[本文抜粋]

□ □ □ □ □

はじめに
投稿日 : 2024.10.13
この拙文は1900年(明治33年)12月25日に出版された育児書、『育児の心得』を読みやすくしたものです。
著者は1866年(慶応2年)6月生まれ、1953年(昭和28年)2月に亡くなった小児科医、長澤 亘(わたる)です。
彼は現在の神戸大学医学部の前身である神戸医学校を卒業後、現在の東京大学医学部の前身の医科大学小児科専科をへて、1897年(明治30年)に神戸市の中心部で小児科専門の医院を開業しました。
その後、1907年(明治40年)には隔離病棟を備えた小児科専門の病院を神戸の中心部に開設しました。彼はその病院内で、最新の小児医学を習得・普及させようと、京都帝国大学医学部の初代小児科教授の平井毓太郎教授を定期的に招いて、医学関係者のための雑誌会を長年にわたって主宰し、この地の小児医療や小児科学会の発展に大きく貢献したとされ、神戸大学医学部同窓会(神緑会)前会長、前田 盛博士による調査レポート(神緑会会報誌13巻2号23ページ:『明治2年神戸病院建設を起点とした歴史探訪の最後として』)の他、複数の同窓会関係者による研究記録が公表されています。同窓会館の玄関には、写真のような記念碑が置かれています。
彼は姫路藩の藩士として姫路城下に生まれました。彼の父は幕末期、当時の家老・高須隼人や同志とともに姫路城の無血開城を実現し、姫路城は戦禍を免れました。これが世界遺産に指定されている今日の姿が保たれた基礎になったといえます。

□ □ □ □ □

[作業指示]
#1 次の(a)〜(c)が本文の内容と合っているか、それぞれ「はい」か「いいえ」で答え、判断の決め手となる本文の語句をそのまま引用してください。(a)『育児の心得』は1900年12月25日に出版された。(b)長澤亘は東京大学医学部の前身である神戸医学校を卒業した。(c)1907年に開設された病院には隔離病棟があった。
#2 本文によると、病院内の雑誌会に定期的に招かれたのは誰ですか。
この後の行は、上の本文とは関係がありません。

(データセット項目)
□ □ □ □ □

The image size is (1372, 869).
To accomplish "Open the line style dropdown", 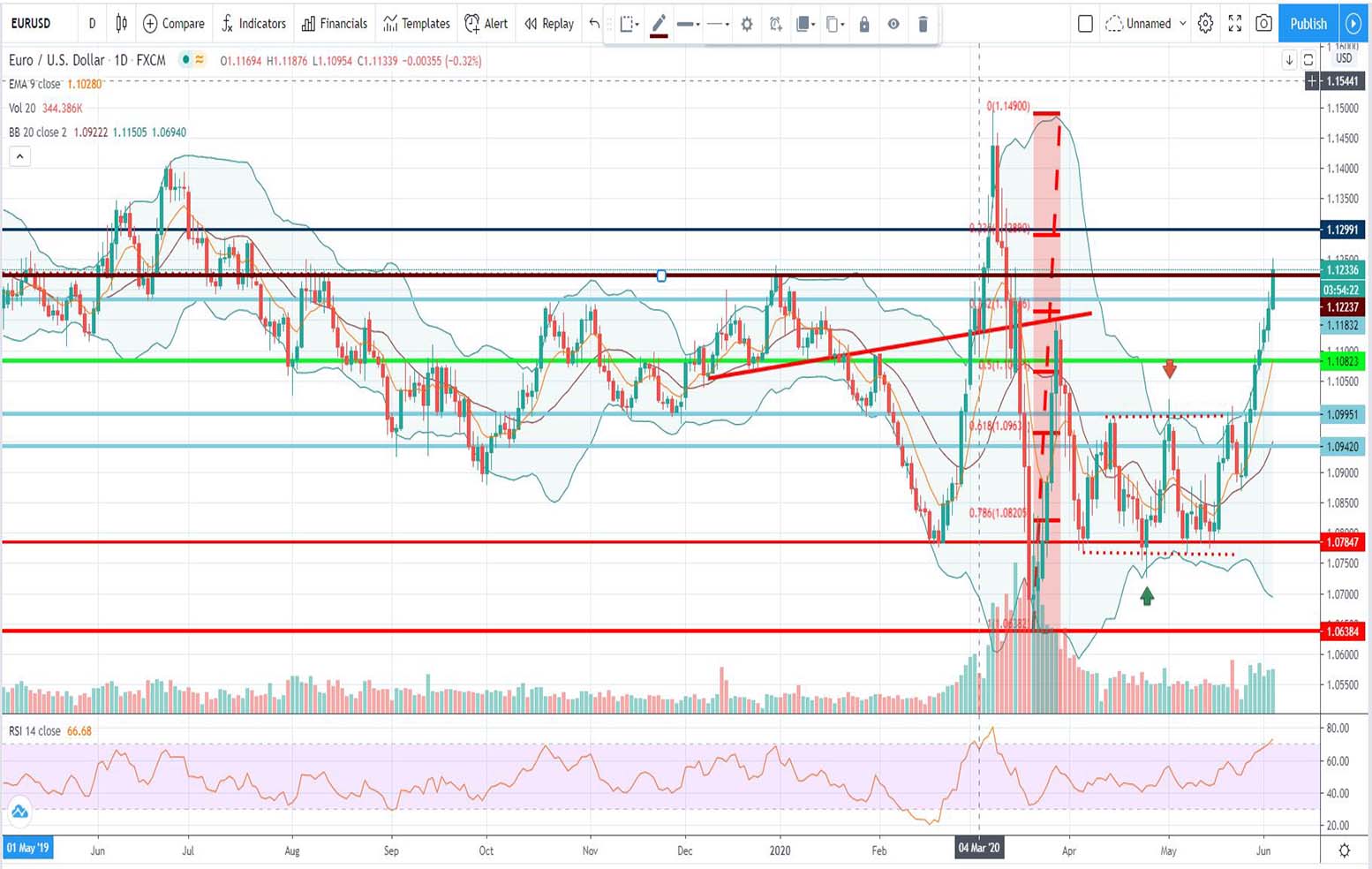I will [x=719, y=24].
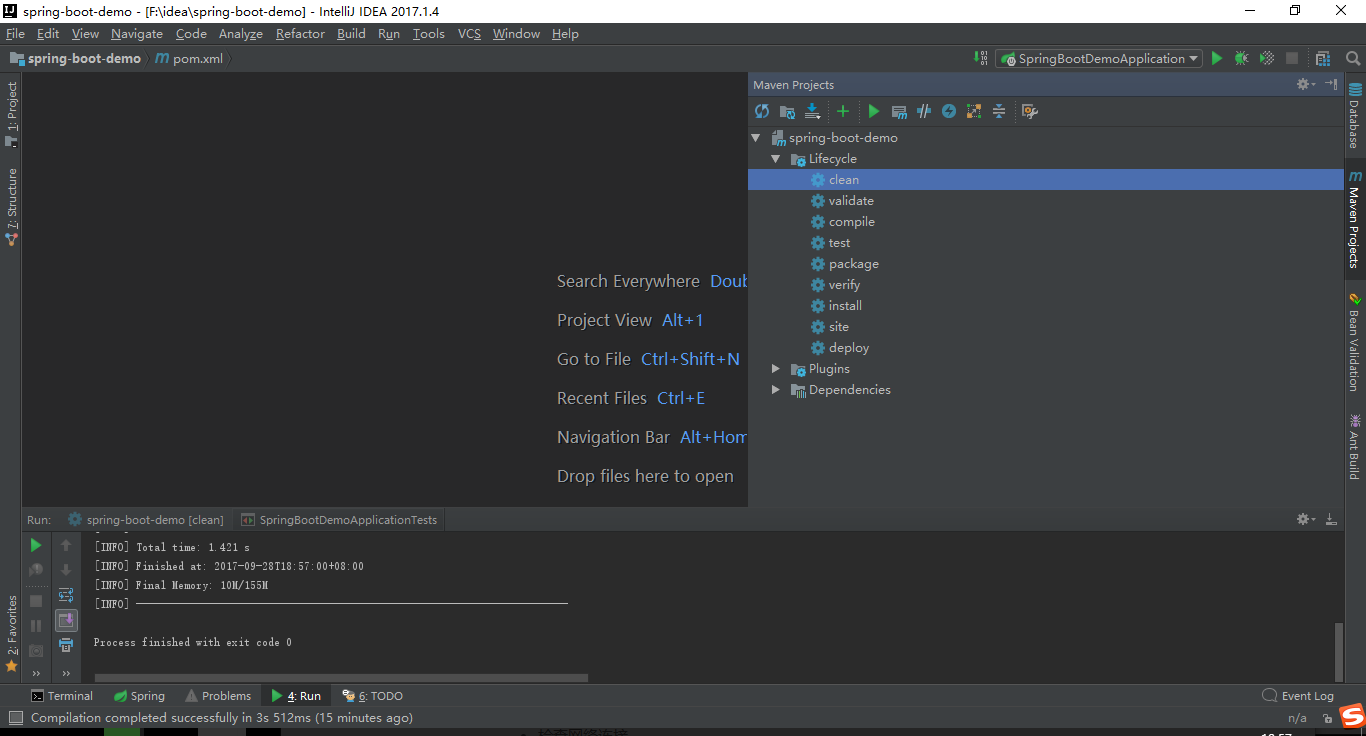Open Maven settings with the wrench icon
This screenshot has height=736, width=1366.
point(1029,111)
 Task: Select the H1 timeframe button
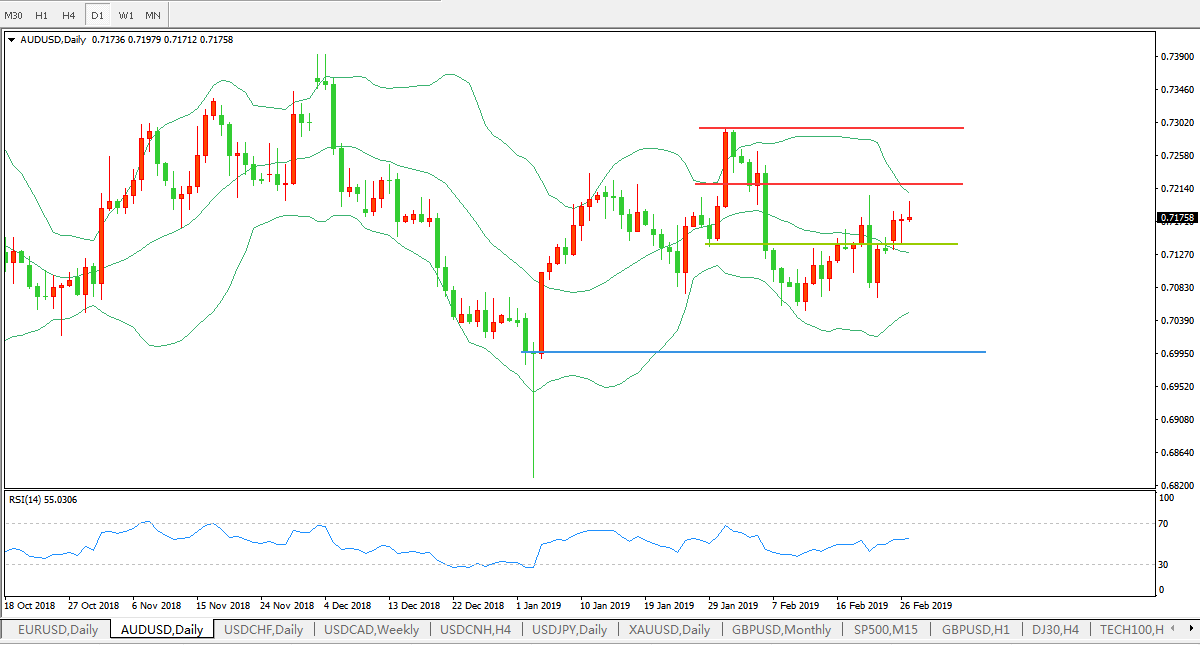pos(41,15)
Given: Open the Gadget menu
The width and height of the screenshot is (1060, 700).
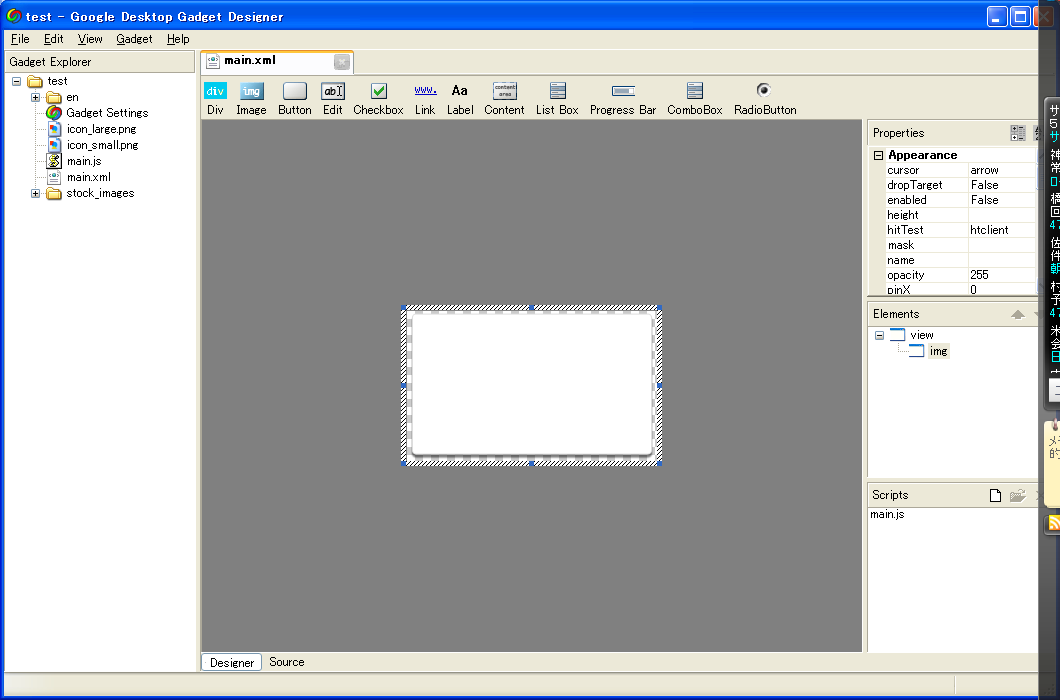Looking at the screenshot, I should point(134,39).
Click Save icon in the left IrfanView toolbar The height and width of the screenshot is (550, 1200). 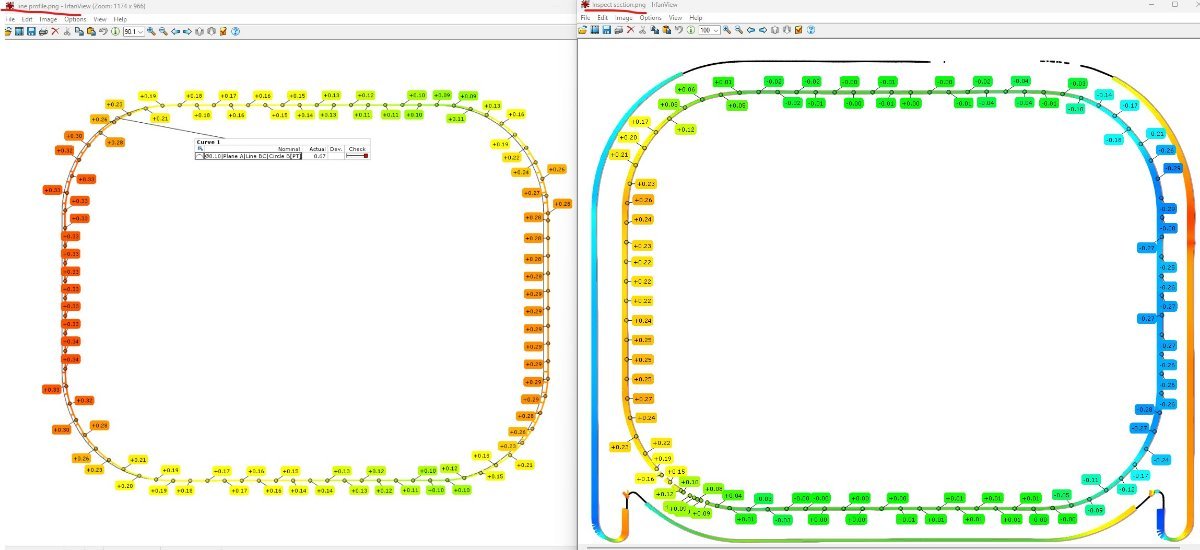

□ □ □ □ □

[解答]
#1
(a) はい。「1900年(明治33年)12月25日に出版された育児書、『育児の心得』」
(b) いいえ。「現在の神戸大学医学部の前身である神戸医学校を卒業後」
(c) はい。「1907年(明治40年)には隔離病棟を備えた小児科専門の病院を神戸の中心部に開設しました」

#2 京都帝国大学医学部の初代小児科教授、平井毓太郎教授です。